Goal
Reproduce the forum thread on removing limescale word for word, starting at "## Pendragon (Dec" and running up to and including "(Feb 26, 2011)".

Text section
* BEGIN *

# How do you get rid of limescale easily?



## Dr. Love (Mar 10, 2010)

Normally I just wipe the sides of the glass hard, but this isn't that effective. Also my viv is planted, what is the best way to clean the limescale off, such as something i can spray on n wipe off that isn't harmful to a crestie.


----------



## Pendragon (Dec 8, 2008)

White vinegar is good for getting rid of limescale, just put a small bit on some blue paper, or news paper and polish the glass with it. I wouldn't think it would harm your crestie, I'll check with the o/h later...: victory:

Jay


----------



## Lil_nightmare (Feb 26, 2011)

Or a hand held steam cleaner...no chemicals needed and great at cleaning everything else aswell


----------



## hippyhaplos (Jan 12, 2010)

Pendragon said:


> White vinegar is good for getting rid of limescale, just put a small bit on some blue paper, or news paper and polish the glass with it. I wouldn't think it would harm your crestie, I'll check with the o/h later...: victory:
> 
> Jay


This.

I use vinegar on my fish tanks to no ill effect.... just take a damp clean cloth and wipe it afterwards just to be safe.


----------



## Mujician (Mar 7, 2007)

Lemon juice. It has natural acid, and it'll smell nice! Safe in case your creator licks it too!!


----------



## sambridge15 (Nov 22, 2009)

i use lemon juice just slice a lemon in half and rub works best in my experience


----------



## Dr. Love (Mar 10, 2010)

Oh cool, il try those then, cheap as well  cheers


----------



## snakemum (May 7, 2011)

Lil_nightmare said:


> Or a hand held steam cleaner...no chemicals needed and great at cleaning everything else aswell


yer I agree !!!


----------



## Morgan Freeman (Jan 14, 2009)

Yeah, lemon or vinegar, whatever's closest to hand. Both about the same in terms of effectiveness.


----------



## Dr. Love (Mar 10, 2010)

Is malt vinegar ok or does it have to be White?


----------



## Welsh dragon (Oct 27, 2009)

Or you could move to South Wales as we dont have limescale in our water lol


----------



## Dr. Love (Mar 10, 2010)

WEll I am moving to north Wales, is it the same up there?


----------

* END *

[Data lines]
* BEGIN *

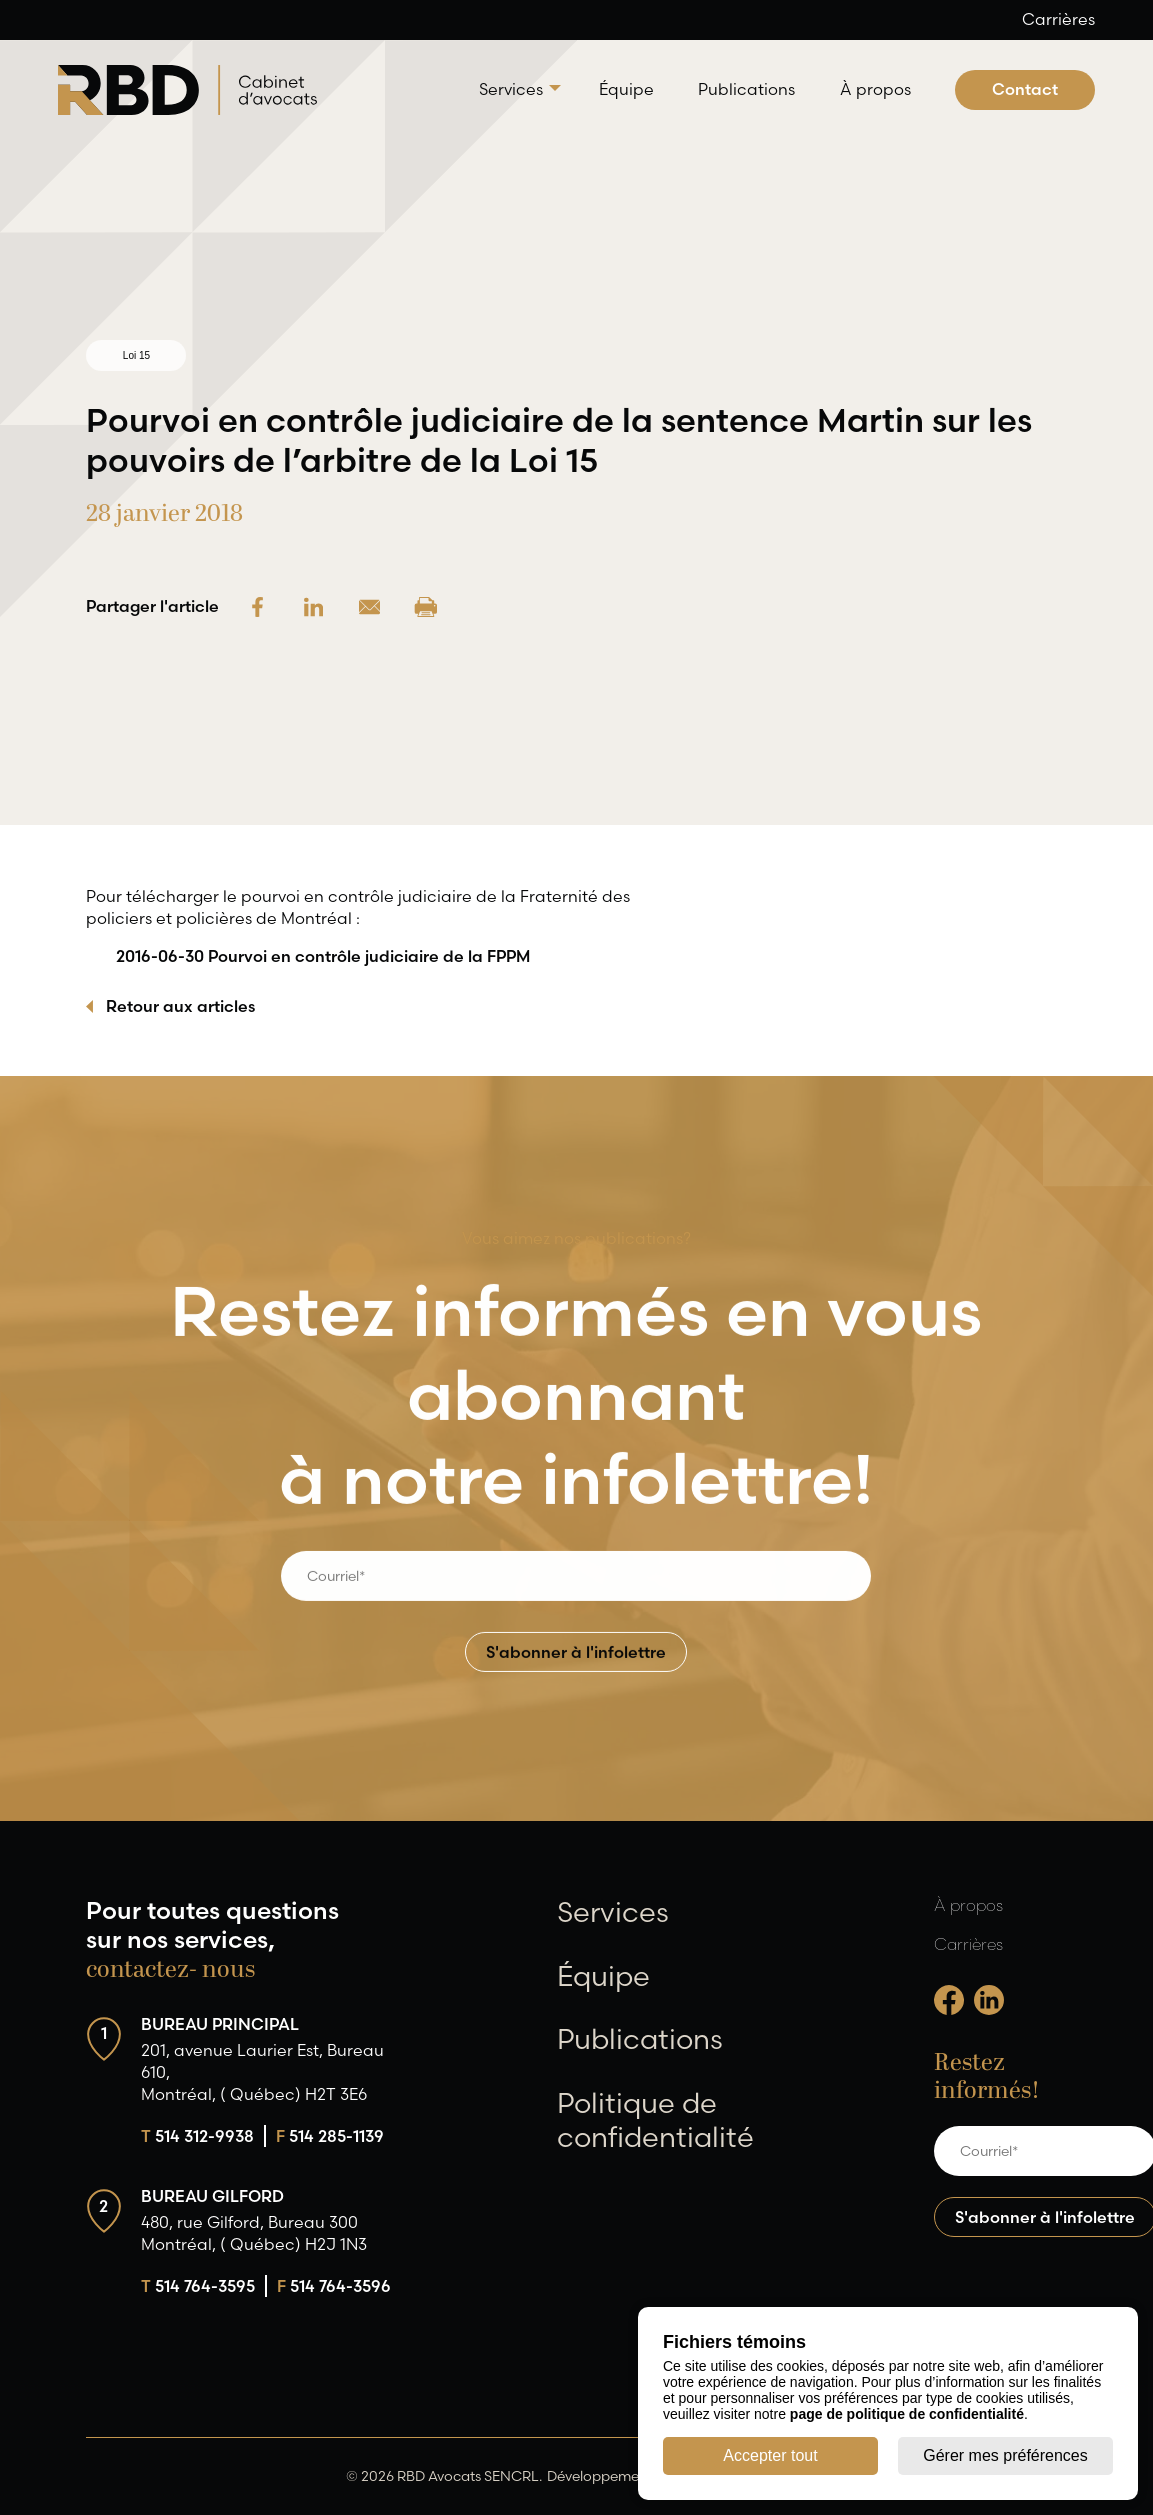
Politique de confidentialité (655, 2120)
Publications (746, 89)
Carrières (1058, 19)
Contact (1025, 89)
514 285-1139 (330, 2136)
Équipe (626, 89)
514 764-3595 (198, 2286)
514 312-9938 (197, 2136)
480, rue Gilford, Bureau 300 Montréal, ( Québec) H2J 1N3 (254, 2233)
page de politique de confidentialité (907, 2414)
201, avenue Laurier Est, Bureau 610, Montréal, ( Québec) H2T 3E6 (262, 2072)
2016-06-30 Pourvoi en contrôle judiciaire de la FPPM (323, 956)
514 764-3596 (334, 2286)
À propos (875, 89)
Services (511, 89)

* END *

Task response
## Pendragon (Dec 8, 2008)

White vinegar is good for getting rid of limescale, just put a small bit on some blue paper, or news paper and polish the glass with it. I wouldn't think it would harm your crestie, I'll check with the o/h later...: victory:

Jay


----------



## Lil_nightmare (Feb 26, 2011)